#### What is being asked
Write the next part of the article about the re-created 1789 Tezen family banquet, starting after its final sentence.

One of the most notable meals was a 1789 banquet for Matsudaira Nobuchika, brother of a Matsue Domain lord, that was prepared on a day’s notice according to notebooks kept at the time. Tezen Wakako, part of the family’s 11th generation, was in Los Angeles earlier this month to give a talk about the Goyō-yado system for USC’s Shinso Ito Center. Reading from the family’s diaries, she described the preparations for the visit, and the fact that Nobuchika required one of his attendants to sample the food to ensure there were no “dangerous ingredients.”

The next night at the downtown L.A. restaurant Shibumi, chef David Schlosser re-created a version of the 1789 banquet, guided by Wakado. One of the distinguishing frameworks of the Edo period banquet was the presentation of the courses on trays. “This is a five-tray meal, which is considered a big deal,” Schlosser said.

Chef David Schlosser and Tezen Wakako at the downtown L.A. restaurant Shibumi, where the chef served a meal based on a banquet hosted in 1789 by Japan’s Tezen family.

(Laurie Ochoa / Los Angeles Times)

Another thing that set the meal apart was that it began with sweets — a red bean soup with mochi plus a confection made with super-fine-grained wasanbon sugar by a company that was operating at the time of the 1789 banquet, as well as narazuke pickles aged for three years in sake lees. A second tray of miso soup, rice and sliced abalone served with water dropwort, a cousin to watercress, was followed by more elaborate trays that included snow crab, sea bream, oyster dumplings and more.

Mochi ready to be finished with black sugar syrup at Shibumi.

(Laurie Ochoa / Los Angeles Times)

The meal ended with mochi drizzled with a syrup of black sugar from Okinawa followed by the diner’s choice of matcha or hojicha. But unlike the actual 1789 meal that ended after 1 a.m., according to Tezen family notes, the Shibumi dinner was finished before 11 p.m. Apparently, those feudal lords knew how to party into the wee hours. According to the 1789 diary, “His lordship spent the entire time in good spirits.”

#### Material
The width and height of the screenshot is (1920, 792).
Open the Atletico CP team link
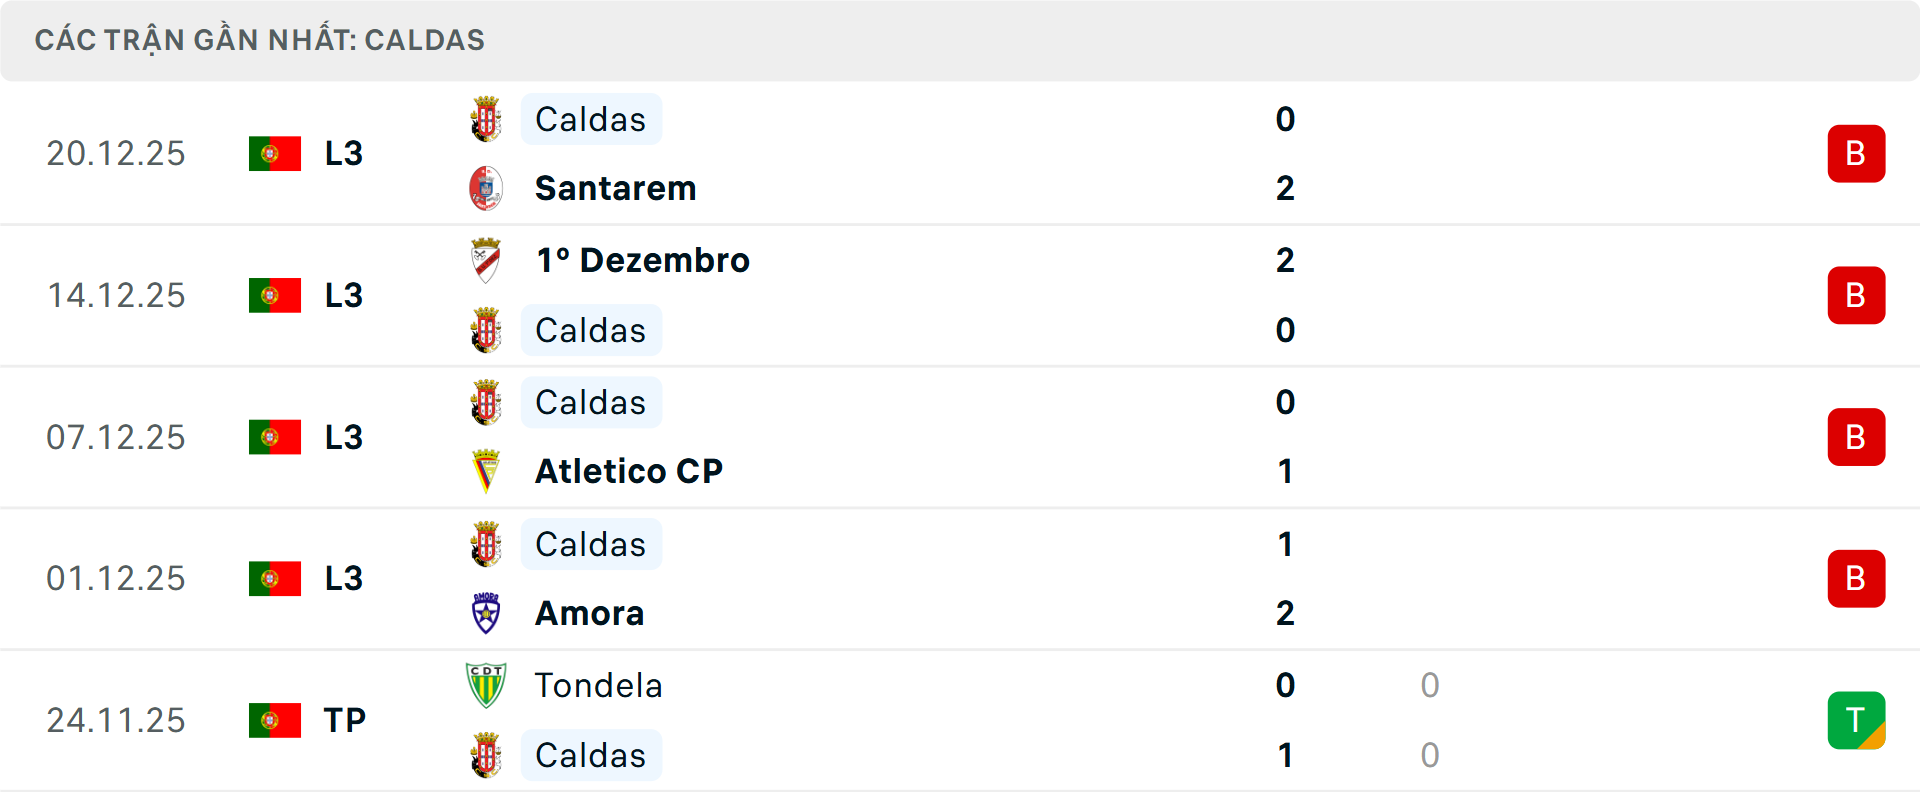coord(629,471)
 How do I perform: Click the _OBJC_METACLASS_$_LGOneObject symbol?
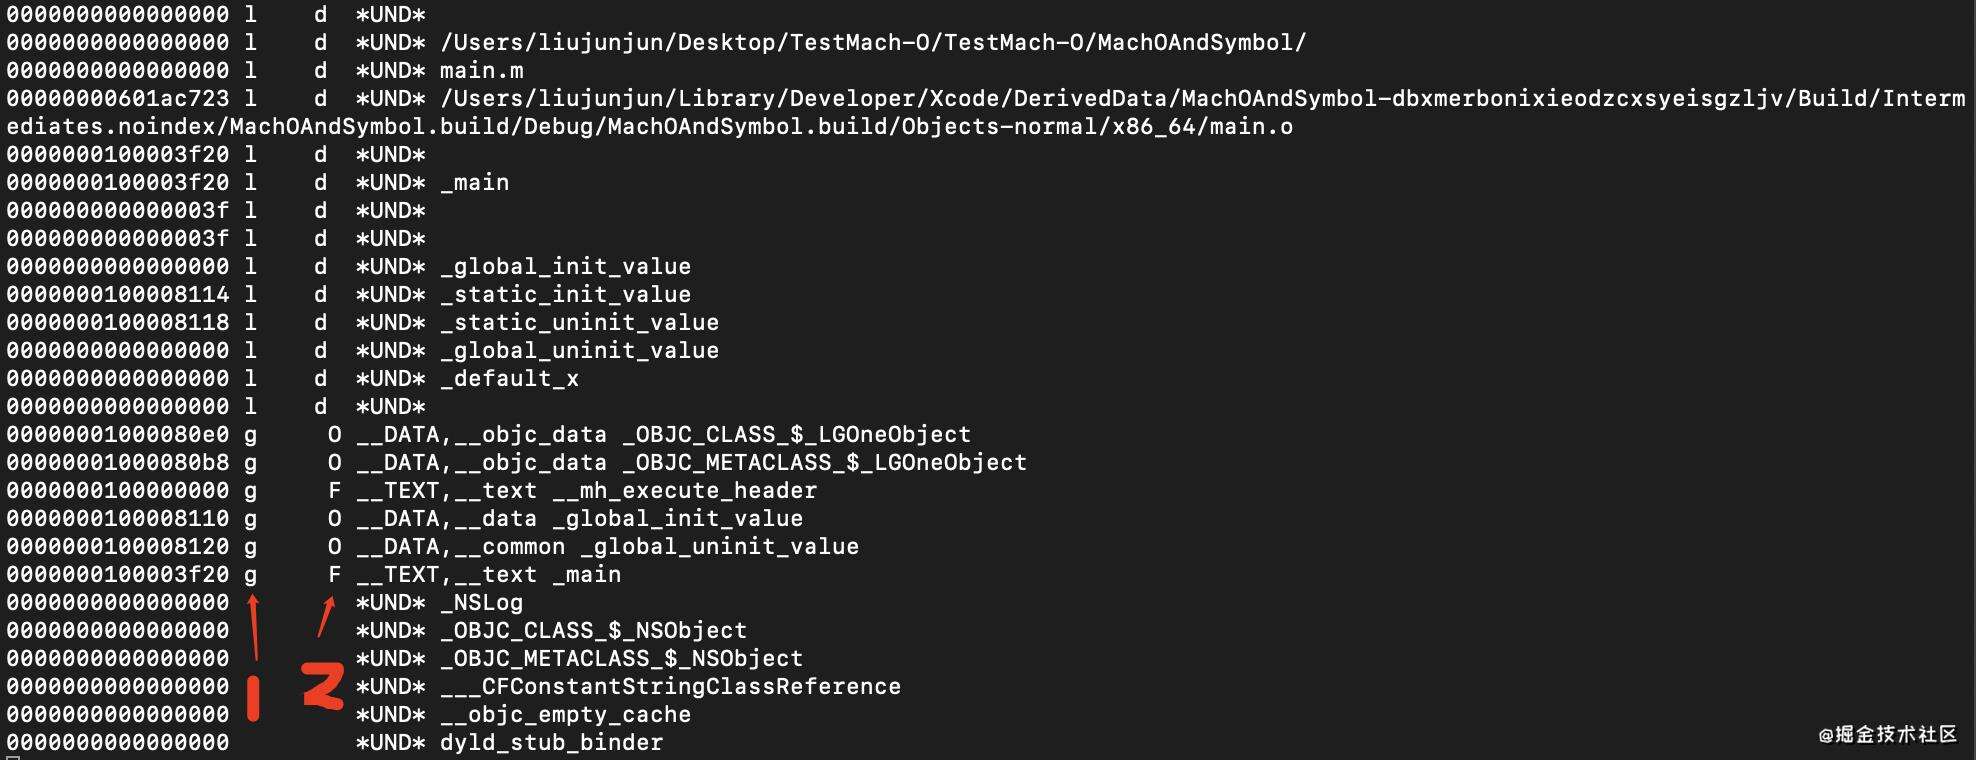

#### Reply to the task
A better babka

Three babkas.

(Catherine Dzilenski / For The Times)

One of the perks of coming to The Times Test Kitchen on days when a photo shoot is happening is getting to eat the leftovers once the pictures are taken. Earlier this month, baker and food influencer Emily Alben used one dough recipe to make three different babkas in the Test Kitchen: a chocolate-espresso-glazed hazelnut chocolate babka with amaretti filling; a chocolate-cherry babka with black sesame and cocoa crumble; and a black-and-white cookie-inspired babka. If I had to choose one, I’d go for her cherry-chocolate babka with black sesame, but I wouldn’t turn away the other two.

Alben is a babka fan but insists that the babkas sold in many bakeries could be “well … better.” So she set out to create a better babka and came up with three.

The Caesar salad that came to Christmas

Carolynn Carreño’s father, Guillermo Carreño, prepares a Caesar salad tableside at Jai Alai Frontón Palacio in Tijuana.

(Carreño family)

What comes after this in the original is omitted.